Lines with the string "agent" must each be copied from the listing.

═══ Dataset content ═══

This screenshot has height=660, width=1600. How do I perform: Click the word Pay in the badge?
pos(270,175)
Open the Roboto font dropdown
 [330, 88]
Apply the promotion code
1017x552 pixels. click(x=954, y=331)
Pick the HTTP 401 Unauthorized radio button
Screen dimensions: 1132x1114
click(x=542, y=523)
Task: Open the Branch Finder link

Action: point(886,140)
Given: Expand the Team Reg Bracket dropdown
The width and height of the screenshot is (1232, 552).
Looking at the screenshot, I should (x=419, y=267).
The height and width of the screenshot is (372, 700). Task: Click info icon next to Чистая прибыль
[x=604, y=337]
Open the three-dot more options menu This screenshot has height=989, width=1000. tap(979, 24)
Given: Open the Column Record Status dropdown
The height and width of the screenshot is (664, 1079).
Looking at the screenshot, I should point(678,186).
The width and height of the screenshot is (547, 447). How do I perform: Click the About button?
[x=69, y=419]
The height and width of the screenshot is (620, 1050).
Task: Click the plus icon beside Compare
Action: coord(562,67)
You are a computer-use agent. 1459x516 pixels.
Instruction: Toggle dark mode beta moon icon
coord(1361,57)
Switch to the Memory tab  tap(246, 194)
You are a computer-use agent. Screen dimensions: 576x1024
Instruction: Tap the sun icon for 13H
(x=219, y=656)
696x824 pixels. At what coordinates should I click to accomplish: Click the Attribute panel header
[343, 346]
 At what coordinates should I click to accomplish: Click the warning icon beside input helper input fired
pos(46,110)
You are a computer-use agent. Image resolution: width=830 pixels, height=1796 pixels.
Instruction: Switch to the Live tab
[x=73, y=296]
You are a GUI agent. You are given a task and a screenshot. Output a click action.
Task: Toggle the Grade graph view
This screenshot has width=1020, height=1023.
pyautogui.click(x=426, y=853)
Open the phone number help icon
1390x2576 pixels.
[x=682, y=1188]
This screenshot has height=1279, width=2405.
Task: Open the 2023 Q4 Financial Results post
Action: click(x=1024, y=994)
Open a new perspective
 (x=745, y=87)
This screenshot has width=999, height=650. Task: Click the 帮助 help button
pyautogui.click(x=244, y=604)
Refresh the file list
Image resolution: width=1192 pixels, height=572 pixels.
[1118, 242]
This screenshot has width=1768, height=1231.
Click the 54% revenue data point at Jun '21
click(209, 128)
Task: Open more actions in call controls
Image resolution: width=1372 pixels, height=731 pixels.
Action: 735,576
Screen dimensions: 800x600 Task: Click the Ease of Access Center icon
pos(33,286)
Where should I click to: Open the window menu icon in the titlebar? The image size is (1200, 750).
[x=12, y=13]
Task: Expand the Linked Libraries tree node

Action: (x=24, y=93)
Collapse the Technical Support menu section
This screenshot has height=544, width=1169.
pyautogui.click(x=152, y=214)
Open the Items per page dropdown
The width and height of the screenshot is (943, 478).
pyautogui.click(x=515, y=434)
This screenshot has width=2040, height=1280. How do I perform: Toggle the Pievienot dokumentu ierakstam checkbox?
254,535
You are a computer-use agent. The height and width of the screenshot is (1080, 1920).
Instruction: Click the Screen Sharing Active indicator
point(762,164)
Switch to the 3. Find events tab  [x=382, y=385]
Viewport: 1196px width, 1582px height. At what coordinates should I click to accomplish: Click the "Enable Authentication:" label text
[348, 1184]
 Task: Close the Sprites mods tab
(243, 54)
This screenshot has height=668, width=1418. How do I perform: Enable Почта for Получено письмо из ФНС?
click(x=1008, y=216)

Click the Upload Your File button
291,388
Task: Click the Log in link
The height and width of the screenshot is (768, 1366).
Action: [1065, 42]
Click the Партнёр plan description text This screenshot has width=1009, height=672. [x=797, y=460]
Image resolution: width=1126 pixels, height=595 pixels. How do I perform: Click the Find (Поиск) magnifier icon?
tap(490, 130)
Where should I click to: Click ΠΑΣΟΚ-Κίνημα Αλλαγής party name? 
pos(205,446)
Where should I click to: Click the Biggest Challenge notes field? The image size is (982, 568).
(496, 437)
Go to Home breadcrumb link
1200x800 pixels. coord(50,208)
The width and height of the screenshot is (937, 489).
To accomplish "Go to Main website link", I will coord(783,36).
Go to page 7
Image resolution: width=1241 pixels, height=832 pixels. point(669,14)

═══

Result of the task →
You are a computer-use agent. 1459x516 pixels.
You are a computer-use agent. Screen dimensions: 576x1024
You are a computer-use agent. Image resolution: width=830 pixels, height=1796 pixels.
You are a GUI agent. You are given a task and a screenshot. Output a click action.
You are a computer-use agent. The height and width of the screenshot is (1080, 1920).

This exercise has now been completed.